She getting there. Just have to find time to really do some tuning. And some new driver are on the which will set things up a bit more.


----------



## lowcel (Dec 28, 2014)

Amazing install. I really wish I could leave my vehicle with Steve and Will for a month or two.


----------



## Porsche (Jun 29, 2008)

lowcel said:


> Amazing install. I really wish I could leave my vehicle with Steve and Will for a month or two.


do it, you won't regret it


----------



## lowcel (Dec 28, 2014)

Porsche said:


> do it, you won't regret it


I'll pick up a lottery ticket at lunch, we'll see what happens.


----------



## Porsche (Jun 29, 2008)

picked up my SUV today, all i can say is wow, the install is very nice, simple and clean. the sound is outstanding, it images like nothing else i have heard in a car, i know there is better but i am more than pleased with the imaging and soundstage, the bottom end is very smooth, happy camper. dropped my TTS back off so he can improve on what we have already started with it

top notch work, cant recommend enough


----------



## Porsche (Jun 29, 2008)

lowcel said:


> I'll pick up a lottery ticket at lunch, we'll see what happens.


hey man, did you get your SUV tuned today


----------



## lowcel (Dec 28, 2014)

Porsche said:


> hey man, did you get your SUV tuned today


Yeah, Steve worked on it Thursday evening and Friday. It sounds great (in my opinion).


----------



## Porsche (Jun 29, 2008)

lowcel said:


> Yeah, Steve worked on it Thursday evening and Friday. It sounds great (in my opinion).
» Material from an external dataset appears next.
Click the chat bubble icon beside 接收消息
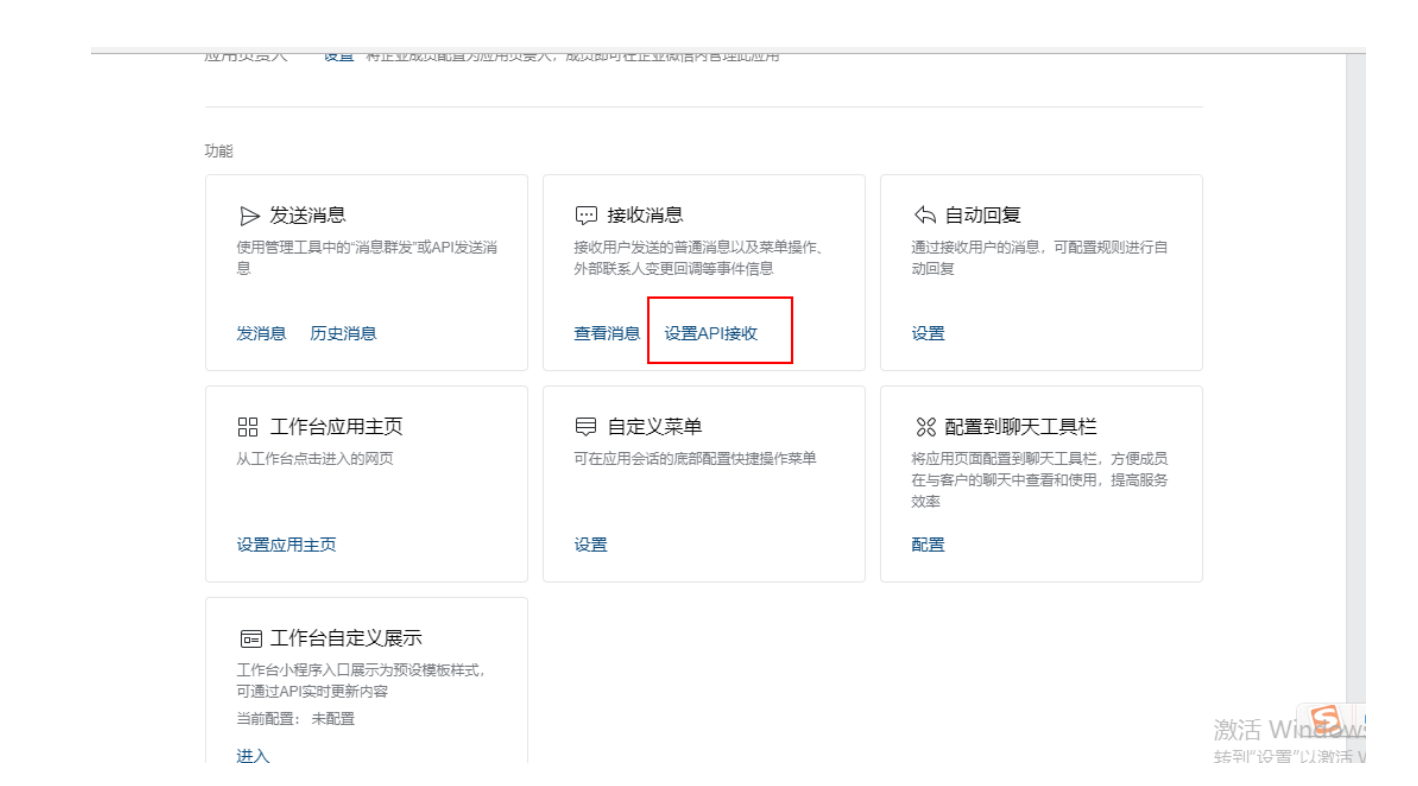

cool, he did a wonderful job on my SUV, it sounds wonderful. I left my TTS with him again to rework a thing or two and do some tuning, hopefully he can get it closer to the soundstage in my SUV


----------



## Huckleberry Sound (Jan 17, 2009)

Which, Accuton tweeter are you using?


----------



## Porsche (Jun 29, 2008)

Huckleberry Sound said:


> Which, Accuton tweeter are you using?


C25 1" cell


----------



## BBOYSTEVIE (May 2, 2005)

Looks great! So clean and professional

Did you ask for mids and tweets in sails or was that chosen by listening and comparing different speaker positions?


----------



## Porsche (Jun 29, 2008)

BBOYSTEVIE said:


> Looks great! So clean and professional
> 
> Did you ask for mids and tweets in sails or was that chosen by listening and comparing different speaker positions?


thanks

i wanted it to throw a huge stage and knew the only way to get what i wanted was to have steve build the sails and he knocked it out of the park


----------



## Swaglife81 (Oct 15, 2016)

This is what you would call a high end high fidelity luxury setup. Ive never even heard a setup like this and I can only imagine. Congrats the audio perfection you are experiencing, I don't even want to ask how much the total amount for the build was. I have to ask about the wiring though. I looked up that company, and their rcas are like $150-$400 for a 12 foot set. Is that increasing the sound quality, are they worth it.


----------



## Red Hot GTS (Sep 1, 2017)

This install looks really good! I have a GTS that I'd like to upgrade from the terrible Bose system but not sure I'd have the balls to go as far as you did here. Any new updates?


----------



## CAudio (Aug 29, 2016)

What size sealed enclosure is that for the Dynaudio Esotar 12"?


----------



## CAudio (Aug 29, 2016)

Also, did you add a second battery or change alternator? How was electrical system upgraded to handle current draw requirements? Beautiful installation.


----------